Meanwhile, Nikola was crafting its rebuttal after founder Trevor Milton explained he had to wait on a comprehensive response because he was already in contact with the SEC. As his constant Twitter updates started to become counterproductive, this was likely a wise decision. The response dropped on Monday, clearing a handful of items up while making a bunch of other aspects seem even more suspect.

For example, one of our biggest concerns was the rumors that the Nikola One semi that debuted in 2016 couldn’t actually drive under its own power. We weren’t alone in fretting over that either, Bloomberg reported on the issue in June and Mr. Milton became so outraged he suggested the reporter be fired and threatened a lawsuit.
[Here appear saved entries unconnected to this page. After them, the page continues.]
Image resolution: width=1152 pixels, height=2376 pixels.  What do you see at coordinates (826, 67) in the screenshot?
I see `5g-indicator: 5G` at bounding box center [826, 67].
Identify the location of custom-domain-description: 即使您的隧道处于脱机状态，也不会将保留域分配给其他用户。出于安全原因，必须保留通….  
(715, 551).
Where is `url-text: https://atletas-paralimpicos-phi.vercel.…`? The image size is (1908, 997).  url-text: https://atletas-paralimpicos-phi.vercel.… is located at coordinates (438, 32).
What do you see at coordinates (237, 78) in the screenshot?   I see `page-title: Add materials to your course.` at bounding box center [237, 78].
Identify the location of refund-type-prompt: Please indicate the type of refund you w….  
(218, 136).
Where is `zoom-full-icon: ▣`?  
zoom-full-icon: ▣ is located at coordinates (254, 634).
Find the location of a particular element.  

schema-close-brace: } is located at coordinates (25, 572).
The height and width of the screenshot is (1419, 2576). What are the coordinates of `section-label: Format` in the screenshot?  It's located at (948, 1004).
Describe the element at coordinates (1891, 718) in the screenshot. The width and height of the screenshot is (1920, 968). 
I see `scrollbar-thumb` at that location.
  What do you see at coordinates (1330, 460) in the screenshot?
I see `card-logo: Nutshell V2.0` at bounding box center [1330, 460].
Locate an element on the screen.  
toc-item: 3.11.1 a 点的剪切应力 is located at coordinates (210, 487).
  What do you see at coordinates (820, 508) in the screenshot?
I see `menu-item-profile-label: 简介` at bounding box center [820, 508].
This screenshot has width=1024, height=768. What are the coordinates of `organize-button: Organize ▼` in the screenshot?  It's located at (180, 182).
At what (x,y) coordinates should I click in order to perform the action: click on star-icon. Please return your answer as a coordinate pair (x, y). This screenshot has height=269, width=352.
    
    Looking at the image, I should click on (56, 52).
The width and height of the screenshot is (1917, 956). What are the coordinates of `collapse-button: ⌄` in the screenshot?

But here’s the rub  the EV company literally admits it wasn’t functional in its rebuttal.

From Nikola:

As Nikola pivoted to the next generation of trucks, it ultimately decided not to invest additional resources into completing the process to make the Nikola One drive on its own propulsion. After pivoting, Nikola produced prototypes for the Nikola Two, which are self-propelled and have been frequently demonstrated, beginning with demonstration runs at Nikola World in April 2019.

The Nikola One was an incredibly successful proof of concept, and everything the Company learned from that experience has underpinned the successful development of its next generation of trucks that can be seen driven here.

The link takes you to a clip from April 2020 where a finished-looking product makes a lap of a parking lot. But that’s not the vehicle everyone is worked up about, it’s that proof of concept from 2016. Milton had previously said the prototype One semi was “fully functions and works,” however the latest from Nikola seems to suggest the contrary.

There were other items like that, too. At one point Nikola flat out admits the prototype wasn’t operational in a commercial from 2017 where it was filmed moving down the highway. Hindenburg Research framed it as intentionally misleading while the EV firm said it was Hindenburg engaging in trickery because the company never stated its truck was driving under its own propulsion in the video, although the truck was designed to do just that, and claimed investors knew that. A similar explanation was given regarding the third-party inverters it was using. Nikola said it never claimed to have installed its own inverters on prototype vehicles but claimed it was working on its own versions for “quite some time.”

While there were a few items Nikola defended more successfully, notably the value of its existing business contracts and some of the contentious employment decisions that have been made, the refutation didn’t make us feel much better overall. If anything, it seemed to support some of Hindenburg Research’s worst criticisms and really makes it look as though the company got a free ride now that GM is paying it to engineer and build the Badger pickup.

And now for the all-important question, did the short-sellers get their way?

You bet they did. Nikola saw around $5 billion vanish from its market value in the days after the Hindenburg report. It has since been trending back upwards, though has a ways to go before it rebounds from the 25 percent loss it endured since September 8th. We’d feel worse if we didn’t already think Nikola’s share price was wildly overvalued. Until the company starts showcasing more of that advanced technology it’s been yammering on about, don’t expect our opinion to change either. But that doesn’t mean you shouldn’t invest or divest to your heart’s content. The market seems totally exempt from any rational thinking and just barely connected to the real world. Nikola could be worthless or the most valuable company on the planet by the end of September.